Moreover, cultural diversity is closely linked to linguistic diversity, as indicated in the UNESCO Universal Declaration on Cultural Diversity and its action plan (2001), the Convention for the Safeguarding of the Intangible Cultural Heritage and the
Convention on the Protection and Promotion of the Diversity of Cultural Expressions (2005).
However, within the space of a few generations, more than 50% of the 7,000 languages spoken in the world may disappear. Less than a quarter of those languages are currently used in schools and in cyberspace, and most are used only
sporadically. Thousands of languages – though mastered by those populations for whom it is the daily means of expression – are absent from education systems, the media, publishing and the public domain in general.
We must act now as a matter of urgency. How? By encouraging and developing language policies that enable each linguistic community to use its first language, or mother tongue, as widely and as often as possible, including in education, while
also mastering a national or regional language and an international language. Also by encouraging speakers of a dominant language to master another national or regional language and one or two international languages.
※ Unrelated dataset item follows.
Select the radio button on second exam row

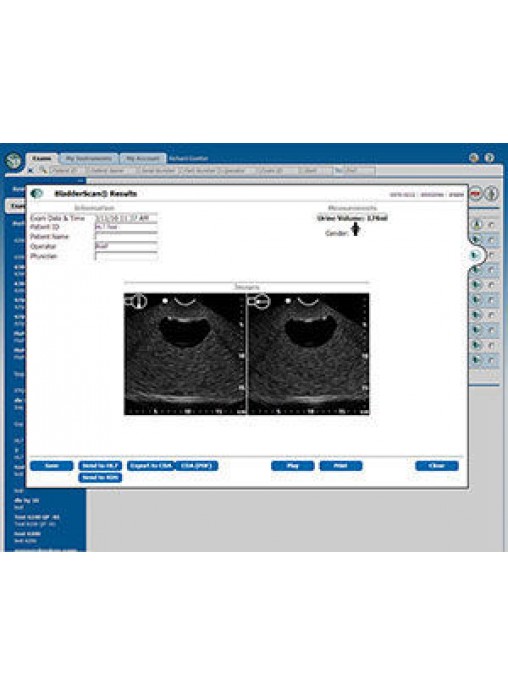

Only if multilingualism is fully accepted can all languages find their place in our globalized world.
UNESCO therefore invites governments, United Nations organizations, civil society organizations, educational institutions, professional associations and all other stakeholders to increase their own activities to foster respect for, and the promotion and protection of all languages, particularly endangered languages, in all individual and collective contexts.
Whether it be through initiatives in the fields of education, cyberspace or the literate environment; be it through projects to safeguard endangered languages or to promote languages as a tool for social integration; or to explore the relationship between languages and the economy, languages and indigenous knowledge or languages and creation, it is important that the idea that “languages matter!” be promoted everywhere.
The date of 21 February 2008, that of the ninth International Mother Language Day, will have a special significance and provide a particularly appropriate deadline for the introduction of initiatives to promote languages.
Our common goal is to ensure that the importance of linguistic diversity and multilingualism in educational, administrative and legal systems, cultural expressions and the media, cyberspace and trade, is recognized at the national, regional and international levels.
The International Year of Languages 2008 will provide a unique opportunity to make decisive progress towards achieving these goals.